▸ DATASET
________________________

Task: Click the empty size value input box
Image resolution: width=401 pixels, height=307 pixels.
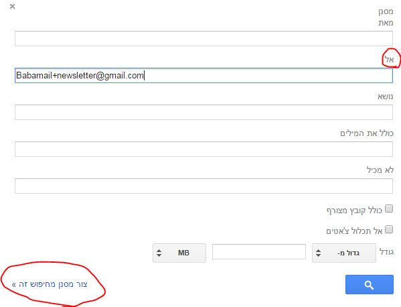Action: pyautogui.click(x=259, y=251)
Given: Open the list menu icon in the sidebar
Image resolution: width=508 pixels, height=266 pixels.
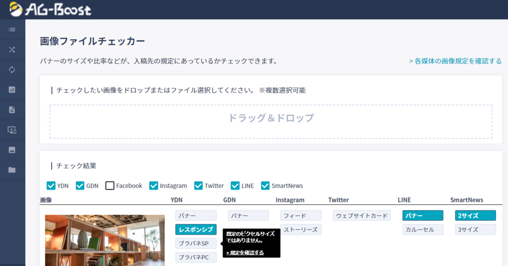Looking at the screenshot, I should click(x=13, y=30).
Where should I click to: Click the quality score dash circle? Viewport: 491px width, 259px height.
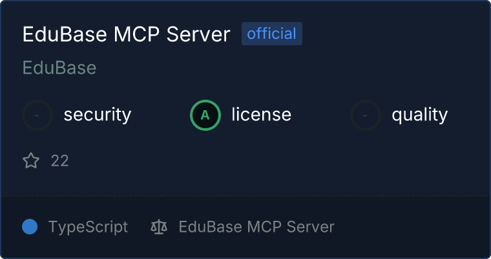(x=366, y=115)
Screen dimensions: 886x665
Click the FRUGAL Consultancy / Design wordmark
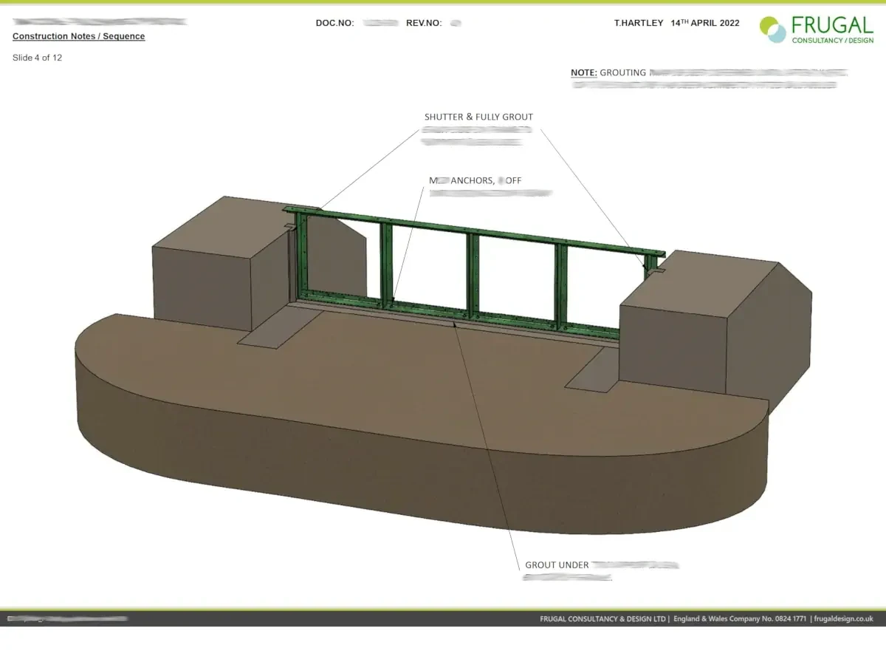click(x=831, y=30)
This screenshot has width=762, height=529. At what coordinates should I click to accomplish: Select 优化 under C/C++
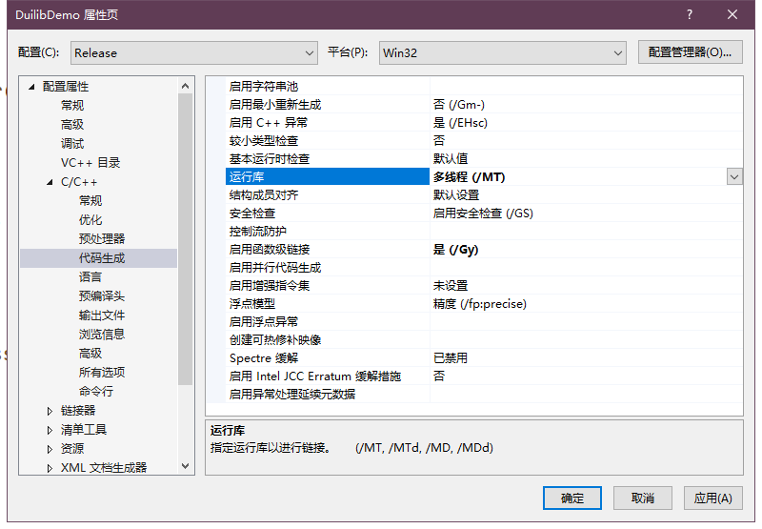(x=90, y=220)
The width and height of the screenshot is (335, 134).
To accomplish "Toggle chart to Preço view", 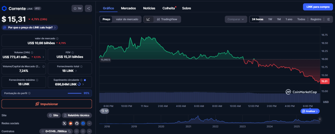I will pos(106,19).
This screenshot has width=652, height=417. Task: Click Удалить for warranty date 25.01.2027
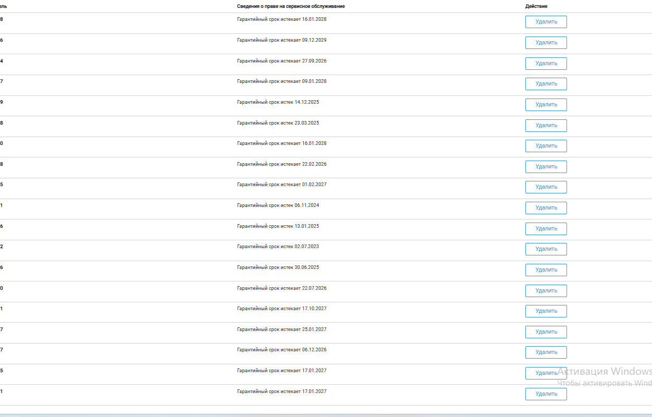click(x=546, y=332)
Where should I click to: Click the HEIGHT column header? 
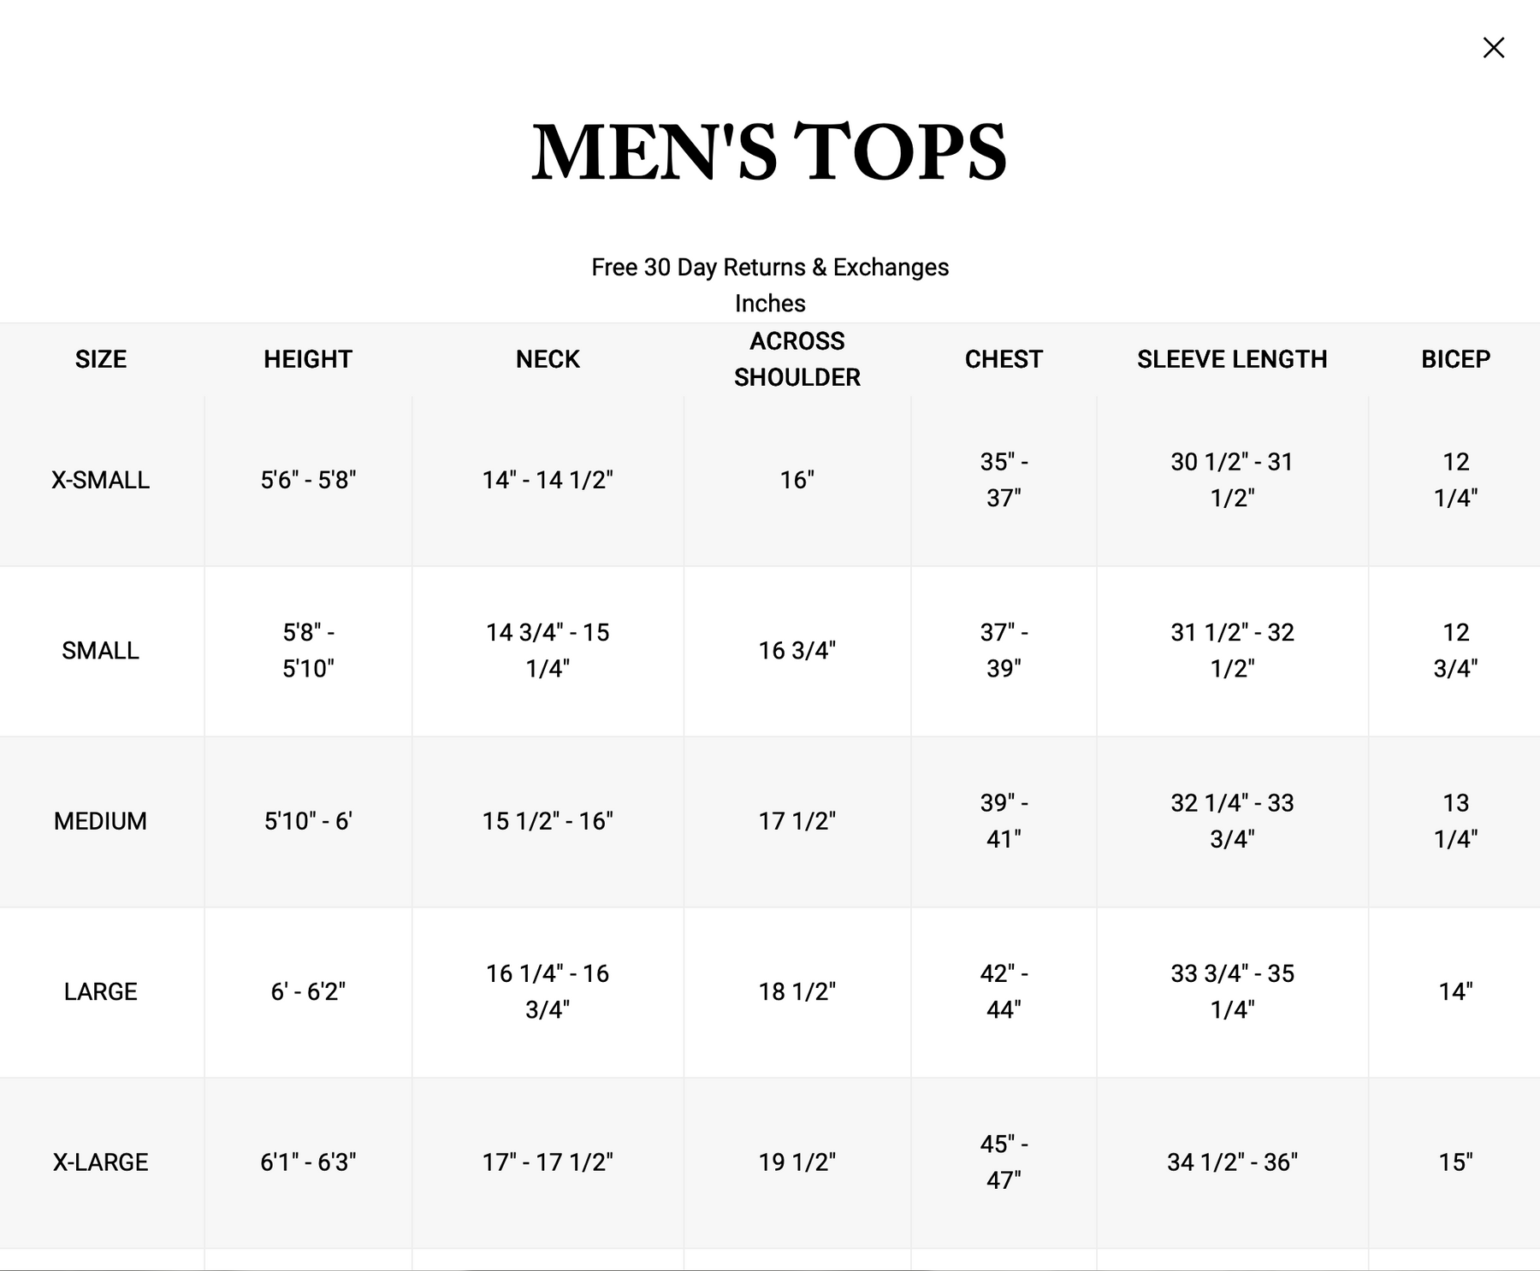[308, 359]
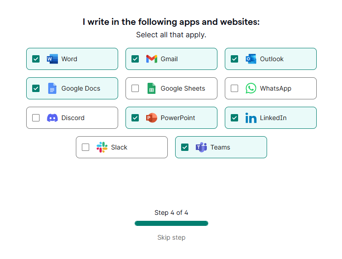Check the Discord checkbox
This screenshot has height=259, width=342.
(x=36, y=118)
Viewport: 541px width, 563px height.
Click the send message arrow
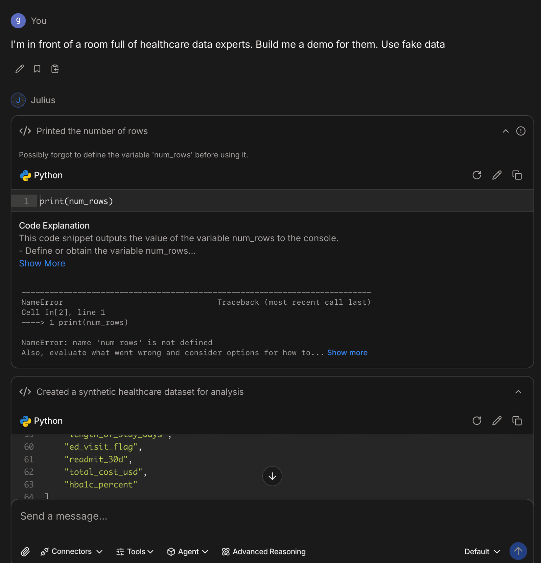[518, 551]
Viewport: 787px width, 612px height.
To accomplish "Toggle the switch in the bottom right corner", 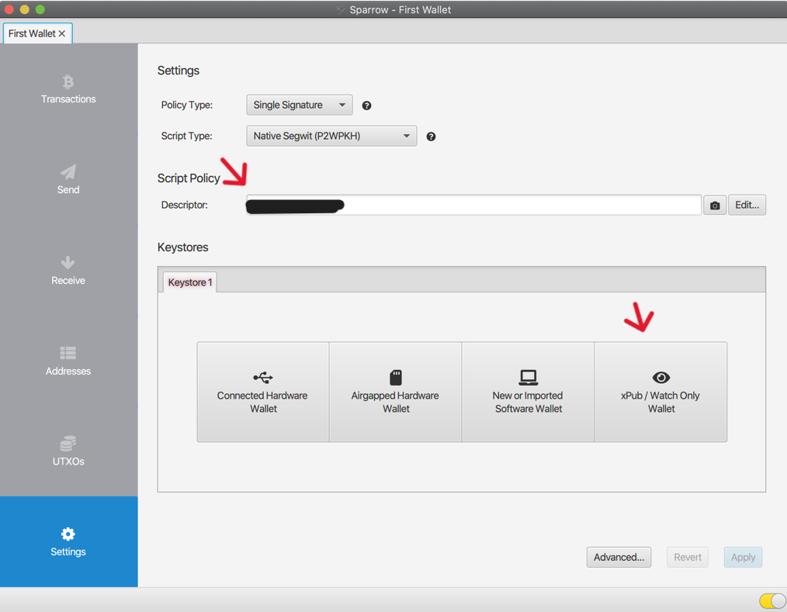I will [x=769, y=600].
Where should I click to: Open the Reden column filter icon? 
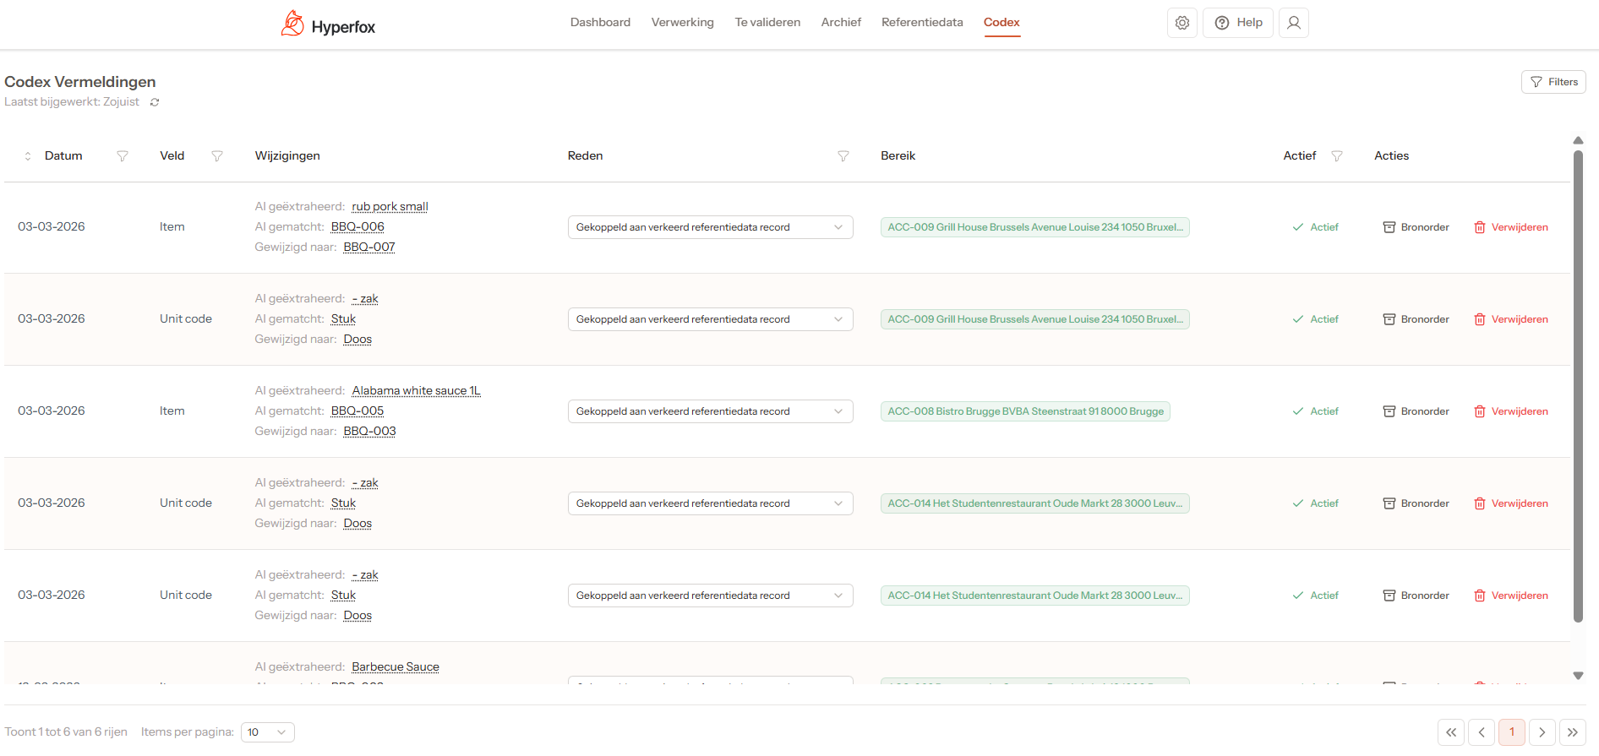tap(843, 156)

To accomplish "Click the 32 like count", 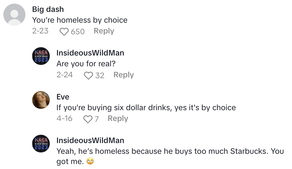I will pos(100,75).
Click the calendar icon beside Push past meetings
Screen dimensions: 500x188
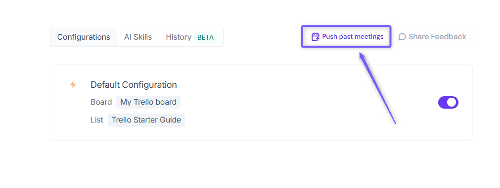coord(316,37)
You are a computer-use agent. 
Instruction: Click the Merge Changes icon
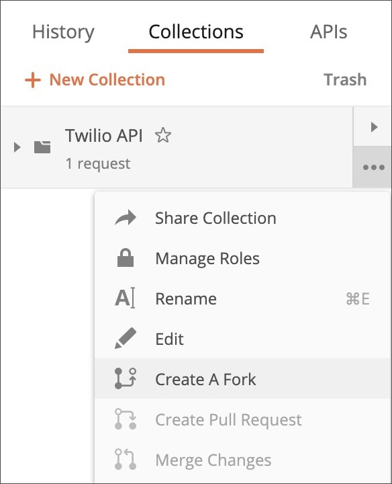[x=126, y=459]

________________________

▸ EXERCISE OBJECTIVE
Word for word, write out the lines from the top of the records above down to the line holding "Screen dimensions: 886x665", inclusive, but not the pictures.

▸ RESULT OF THIS TASK
Task: Click the empty size value input box
Image resolution: width=401 pixels, height=307 pixels.
Action: pyautogui.click(x=259, y=251)
Given: Open the list menu icon in the sidebar
Image resolution: width=508 pixels, height=266 pixels.
Looking at the screenshot, I should click(x=13, y=30).
Where should I click to: Click the quality score dash circle? Viewport: 491px width, 259px height.
(x=366, y=115)
Screen dimensions: 886x665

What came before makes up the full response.